Mailing List Archives
Authenticated access
|
|
|
[Date Prev][Date Next][Thread Prev][Thread Next][Date Index][Thread Index]
Re: [HTCondor-users] Issue: TotalDisk is not the current amount of the free disk space on the machines
- Date: Thu, 25 Feb 2021 07:12:08 -0600
- From: Todd Tannenbaum <tannenba@xxxxxxxxxxx>
- Subject: Re: [HTCondor-users] Issue: TotalDisk is not the current amount of the free disk space on the machines
On 2/15/2021 7:31 PM, Carlos Luque
wrote:
Hello all,
I'm addressing an issue about the current free disk space
detected by the daemon condor_startd. The condor version is 8.8.11
running GNU/Linux
I checked the amount of disk space on the execute machines is less
than the current disk space and/or vice versa. For example, in a
machine the TotalDisk is 4529828 KiB, but the current amount of
disk space is 74357772 KiB. In another case, the amount of disk
space is 4 KiB and the TotakDisk detected is 54742440 KiB. None
of machines was running any job during the checking.
Hi Carlos,
HTCondor manages the disk space for job scratch directories. These
directories are created in the subdirectory specified by the EXECUTE
config knob (usually /var/lib/condor/execute). HTCondor assumes
that it is the only service using disk space on the volume where the
EXECUTE directory lives (enter "condor_config_val execute" to see
that path). If you have other services or users running on your
nodes that can use up significant disk space on the same volume
where the EXECUTE directory lives, it could cause problems.

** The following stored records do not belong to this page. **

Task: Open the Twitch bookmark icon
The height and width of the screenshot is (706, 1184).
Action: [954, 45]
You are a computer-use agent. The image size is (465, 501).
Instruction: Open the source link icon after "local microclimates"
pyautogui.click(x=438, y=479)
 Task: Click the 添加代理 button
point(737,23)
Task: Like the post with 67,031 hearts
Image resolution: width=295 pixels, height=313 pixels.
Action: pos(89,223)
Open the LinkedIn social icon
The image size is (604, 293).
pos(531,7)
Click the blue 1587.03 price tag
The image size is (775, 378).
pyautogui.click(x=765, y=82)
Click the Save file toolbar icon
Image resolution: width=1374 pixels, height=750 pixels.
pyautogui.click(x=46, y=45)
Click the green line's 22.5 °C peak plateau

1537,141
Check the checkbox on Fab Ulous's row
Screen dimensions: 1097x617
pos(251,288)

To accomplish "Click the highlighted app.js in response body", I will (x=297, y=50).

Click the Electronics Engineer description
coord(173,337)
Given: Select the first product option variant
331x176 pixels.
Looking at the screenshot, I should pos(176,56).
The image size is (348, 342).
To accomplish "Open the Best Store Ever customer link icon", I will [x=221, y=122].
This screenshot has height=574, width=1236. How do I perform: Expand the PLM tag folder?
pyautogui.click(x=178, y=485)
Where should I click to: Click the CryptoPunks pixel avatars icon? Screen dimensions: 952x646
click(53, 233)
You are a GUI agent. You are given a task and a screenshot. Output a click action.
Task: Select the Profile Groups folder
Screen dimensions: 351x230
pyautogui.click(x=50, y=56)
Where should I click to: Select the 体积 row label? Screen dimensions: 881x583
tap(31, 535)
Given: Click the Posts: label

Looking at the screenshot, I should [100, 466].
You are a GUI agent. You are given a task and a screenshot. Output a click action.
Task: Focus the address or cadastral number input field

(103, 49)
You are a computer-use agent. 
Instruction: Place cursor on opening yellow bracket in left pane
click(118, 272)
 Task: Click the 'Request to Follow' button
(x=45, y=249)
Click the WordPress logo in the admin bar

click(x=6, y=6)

Here at the University of Wisconsin, for example, our execute nodes
have a separate disk partition for EXECUTE for exclusive use by
HTCondor.
When the HTCondor service is started (specifically, when the
condor_startd launches), it examines the free disk space on the
volume where EXECUTE lives and publishes that as TotalDisk. In
other words, at startup it does the equal of setting TotalDisk to:
df -k --output=avail `condor_config_val _execute`
HTCondor then assumes the available disk it discovered at startup
what it should manage. If something other than HTCondor consumes a
lot of space, or frees a lot of space, on the disk volume where
EXECUTE lives after HTCondor is started, that could explain the
behavior you see above.
If you are using static slots, you could try putting the following
in the config:
# Tell the condor_startd to periodically (every ~10 min) update
TotalDisk
# based on available space on the EXECUTE volume. If this setting
is
# switched back to False (which is the default), then the startd
only
# sets TotalDisk once at startup.
STARTD_RECOMPUTE_DISK_FREE = True
Setting STARTD_RECOMPUTE_DISK_FREE to True is not recommended with
partitionable slots. And to be honest, no matter what you do, if
disk space is tight enough that you need it carefully managed, then
you need to ensure nothing else besides jobs managed by HTCondor is
reading/writing files on the EXECUTE disk partition.
More below...
Moreover,
the explanation of the 'Disk' attribute says 23000 = 23MiB in the
section Machine ClassAd attribute. Is it kiB or kB for the
attribute Disk ?
It is the number of bytes divided by 1024. So by the ISO 8000
standard it is KiB, and by the JEDEC standard it is KB.
Could
someone give me some hints to figure out this issue about the
amount of the free space in the TotalDisk?
Thanks in advanced.
Hope the above helps,
regards,
Todd